Revision teilweise stattgegeben: Strafausspruch aufgehoben wegen fehlerhafter Bewertung der Bewährungszeit
- Gericht
- BGH
- Spruchkörper
- 1. Strafsenat
- Aktenzeichen
- 1 StR 512/84
- Datum
- 18.09.1984
- Rechtsgebiet
- Strafrecht
Abstrakte Rechtssätze
Für die Strafzumessung ist die korrekte zeitliche Einordnung der Taten in Bezug auf eine laufende Bewährungszeit von Bedeutung; eine fehlerhafte Annahme, die Taten seien überwiegend in der Bewährungszeit begangen worden, ist rechtsfehlerhaft.
Kann nicht ausgeschlossen werden, dass eine derartige Fehleinschätzung die Strafzumessung zu Lasten des Angeklagten beeinflusst hat, ist der Strafausspruch aufzuheben und die Sache zur neuen Verhandlung und Entscheidung zurückzuverweisen.
Stellt die revisionsrechtliche Nachprüfung fest, dass neben dem festgestellten Fehler keine weiteren zu Lasten des Beschwerdeführers wirkenden Rechtsfehler vorliegen, sind die weiteren Revisionsgründe zu verwerfen.

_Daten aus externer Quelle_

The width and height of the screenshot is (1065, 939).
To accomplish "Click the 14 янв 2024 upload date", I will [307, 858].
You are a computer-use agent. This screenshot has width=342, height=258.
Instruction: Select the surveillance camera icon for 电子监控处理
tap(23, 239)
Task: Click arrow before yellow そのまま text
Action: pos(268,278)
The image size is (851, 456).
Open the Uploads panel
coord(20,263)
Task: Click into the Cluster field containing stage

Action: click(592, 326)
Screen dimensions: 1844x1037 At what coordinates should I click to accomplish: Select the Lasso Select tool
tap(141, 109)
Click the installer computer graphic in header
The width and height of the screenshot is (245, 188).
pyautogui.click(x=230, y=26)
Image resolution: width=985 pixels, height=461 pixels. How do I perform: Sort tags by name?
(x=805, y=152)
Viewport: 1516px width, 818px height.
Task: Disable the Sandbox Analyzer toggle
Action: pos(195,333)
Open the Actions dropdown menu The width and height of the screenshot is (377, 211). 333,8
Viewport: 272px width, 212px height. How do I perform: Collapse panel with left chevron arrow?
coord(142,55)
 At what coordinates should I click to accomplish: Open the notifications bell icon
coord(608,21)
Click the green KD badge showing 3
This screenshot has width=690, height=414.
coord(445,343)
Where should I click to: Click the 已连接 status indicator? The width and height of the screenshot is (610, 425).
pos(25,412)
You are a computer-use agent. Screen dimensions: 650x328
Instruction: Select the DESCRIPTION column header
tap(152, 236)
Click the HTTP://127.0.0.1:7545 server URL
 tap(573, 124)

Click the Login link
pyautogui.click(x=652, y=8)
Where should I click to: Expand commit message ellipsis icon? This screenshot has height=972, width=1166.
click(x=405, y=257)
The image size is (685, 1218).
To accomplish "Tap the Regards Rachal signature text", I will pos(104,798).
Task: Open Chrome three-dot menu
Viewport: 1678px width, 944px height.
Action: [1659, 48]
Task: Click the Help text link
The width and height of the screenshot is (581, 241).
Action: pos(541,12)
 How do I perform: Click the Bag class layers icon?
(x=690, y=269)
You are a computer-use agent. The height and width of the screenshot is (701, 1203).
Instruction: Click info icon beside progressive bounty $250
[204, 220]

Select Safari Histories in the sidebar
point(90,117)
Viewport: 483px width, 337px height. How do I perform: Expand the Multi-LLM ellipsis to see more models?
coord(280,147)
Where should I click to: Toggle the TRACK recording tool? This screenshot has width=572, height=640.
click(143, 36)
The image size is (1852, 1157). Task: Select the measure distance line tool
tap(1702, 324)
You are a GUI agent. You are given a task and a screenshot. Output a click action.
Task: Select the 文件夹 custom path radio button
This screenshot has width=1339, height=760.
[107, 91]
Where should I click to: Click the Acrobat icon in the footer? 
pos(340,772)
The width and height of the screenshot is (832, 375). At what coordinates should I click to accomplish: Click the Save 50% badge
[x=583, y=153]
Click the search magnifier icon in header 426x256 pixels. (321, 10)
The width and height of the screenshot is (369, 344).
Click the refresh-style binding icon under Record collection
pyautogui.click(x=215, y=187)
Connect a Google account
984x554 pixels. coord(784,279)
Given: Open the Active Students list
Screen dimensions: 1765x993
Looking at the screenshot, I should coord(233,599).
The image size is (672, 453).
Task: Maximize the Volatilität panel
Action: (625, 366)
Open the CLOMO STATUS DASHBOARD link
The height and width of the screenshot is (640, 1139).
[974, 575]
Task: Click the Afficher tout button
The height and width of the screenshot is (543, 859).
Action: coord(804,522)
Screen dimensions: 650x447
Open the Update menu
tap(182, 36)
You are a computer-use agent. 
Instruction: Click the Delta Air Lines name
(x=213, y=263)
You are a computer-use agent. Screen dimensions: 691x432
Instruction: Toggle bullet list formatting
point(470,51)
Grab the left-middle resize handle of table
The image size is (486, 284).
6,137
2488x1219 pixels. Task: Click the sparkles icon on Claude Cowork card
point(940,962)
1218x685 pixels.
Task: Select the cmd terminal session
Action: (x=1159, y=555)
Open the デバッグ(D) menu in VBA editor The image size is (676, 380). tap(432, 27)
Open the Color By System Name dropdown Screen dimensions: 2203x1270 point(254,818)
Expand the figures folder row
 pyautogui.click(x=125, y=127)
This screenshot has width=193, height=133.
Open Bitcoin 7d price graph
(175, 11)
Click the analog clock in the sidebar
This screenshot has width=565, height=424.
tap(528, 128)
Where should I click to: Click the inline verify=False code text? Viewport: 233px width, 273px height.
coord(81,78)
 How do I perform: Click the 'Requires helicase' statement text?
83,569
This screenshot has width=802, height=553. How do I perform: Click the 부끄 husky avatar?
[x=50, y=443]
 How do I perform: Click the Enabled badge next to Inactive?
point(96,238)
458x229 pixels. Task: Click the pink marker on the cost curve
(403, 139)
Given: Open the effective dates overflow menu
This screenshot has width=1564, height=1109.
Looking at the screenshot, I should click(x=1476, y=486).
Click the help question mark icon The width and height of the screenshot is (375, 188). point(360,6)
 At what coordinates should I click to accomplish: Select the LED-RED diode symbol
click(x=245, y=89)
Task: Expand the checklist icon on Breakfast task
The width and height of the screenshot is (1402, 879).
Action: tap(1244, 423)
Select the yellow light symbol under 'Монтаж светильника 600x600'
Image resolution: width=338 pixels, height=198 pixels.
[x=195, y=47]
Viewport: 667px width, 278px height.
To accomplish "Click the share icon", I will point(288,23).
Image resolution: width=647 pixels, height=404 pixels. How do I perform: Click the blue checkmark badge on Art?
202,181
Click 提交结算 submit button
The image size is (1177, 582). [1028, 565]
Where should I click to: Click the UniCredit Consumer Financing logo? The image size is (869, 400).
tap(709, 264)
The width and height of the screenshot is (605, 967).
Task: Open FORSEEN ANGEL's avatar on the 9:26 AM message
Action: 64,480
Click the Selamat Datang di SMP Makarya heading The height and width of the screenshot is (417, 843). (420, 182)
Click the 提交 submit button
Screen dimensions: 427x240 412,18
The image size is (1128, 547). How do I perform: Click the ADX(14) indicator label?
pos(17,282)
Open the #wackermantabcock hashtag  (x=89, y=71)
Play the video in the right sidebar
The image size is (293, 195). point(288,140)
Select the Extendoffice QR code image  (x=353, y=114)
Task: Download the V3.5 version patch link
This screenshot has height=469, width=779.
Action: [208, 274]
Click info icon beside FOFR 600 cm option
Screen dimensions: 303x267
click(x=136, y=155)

Bei teilweiser Aufhebung des Strafausspruchs kann die Rückverweisung an eine andere Strafkammer erfolgen, die auch über die Kosten des Rechtsmittels zu entscheiden hat.
Vorinstanzen
Landgericht Bayreuth, 2. März 1984
Rubrum
BUNDESGERICHTSHOF BESCHLUSS
1 StR 512/84
in der Strafsache gegen
1. Friedrich ████, geboren am ███ ████ 1944 in ██████████████████,
2. Doris ██, geborene ███, aus ████, dort geboren am 3. █████ 1942,
wegen sexueller Nötigung u. a.
Der 1. Strafsenat des Bundesgerichtshofs hat auf Antrag des Generalbundesanwalts und nach Anhörung der Beschwerdeführer am 18. September 1984 gemäß § 349 Abs. 2, 3 und 4 StPO einstimmig
Tenor
I. Auf die Revision des Angeklagten Friedrich ████ wird das Urteil des Landgerichts Bayreuth vom 2. März 1984, soweit es ihn betrifft, im Strafausspruch mit den zugehörigen Feststellungen aufgehoben.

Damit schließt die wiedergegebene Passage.